To reduce the income skews in favour of the rich and the better off, incomes earned from capital investments ought to be taxed at least at the marginal rate of the taxpayer. Long-term capital gains taxes on equity should also be positive, and not zero as at present, though this gain can be adjusted for inflation. Broadly speaking, incomes earned on labour, whether manual, skilled, semi-skilled, or super-skilled, ought to be lower upto liberal limits (say, upto Rs 1 crore) than on income earned from investing capital, in order to reduce inequities.

Three, the super-low contribution of the bottom 50 per cent of the population is a reflection of the very low literacy and other skills of the poorer segments of the population. Clearly, education is the missing element and partial cause of this skew. Government and private investment must be loaded in favour of school, secondary, and skill-based vocational education, and subsidies for the IITs and engineering colleges could be gradually eliminated. Investments in make-work schemes like MGNREGA alleviate short-term poverty, but investing the same amounts (now touching Rs 50,000 crore every year) in improving education and skills can probably yield better dividends.
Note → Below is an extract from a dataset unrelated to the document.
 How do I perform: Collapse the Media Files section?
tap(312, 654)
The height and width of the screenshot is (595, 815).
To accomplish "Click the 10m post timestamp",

It is the skills gap that makes inequality wider than it needs to be.

Four, the big driver of wealth inequality is inheritance. Capital compounds over generations, and when wealth is handed over from generation to generation, the accumulation will generate more incomes from capital even without any value-add from an entrepreneur. So, some people will be born with advantages over the rest.

This calls for the introduction of an inheritance tax, possibly an estate duty where basic exemptions can be high (say, Rs 10 crore per inheritor), but the balance is taxed at 30 per cent. The base for exemption can be raised in line with inflation every three years. In the US, estate duties payable on wealth transfers after death range from 18-40 per cent, depending on the amount inherited.

Inequality is real, but the answers lie not in soaking legitimately earned wage, salary and skill-related incomes, but unearned wealth passed on to the next generation which may have done little to create it. We need to protect incomes and wealth creation, not wealth transfers.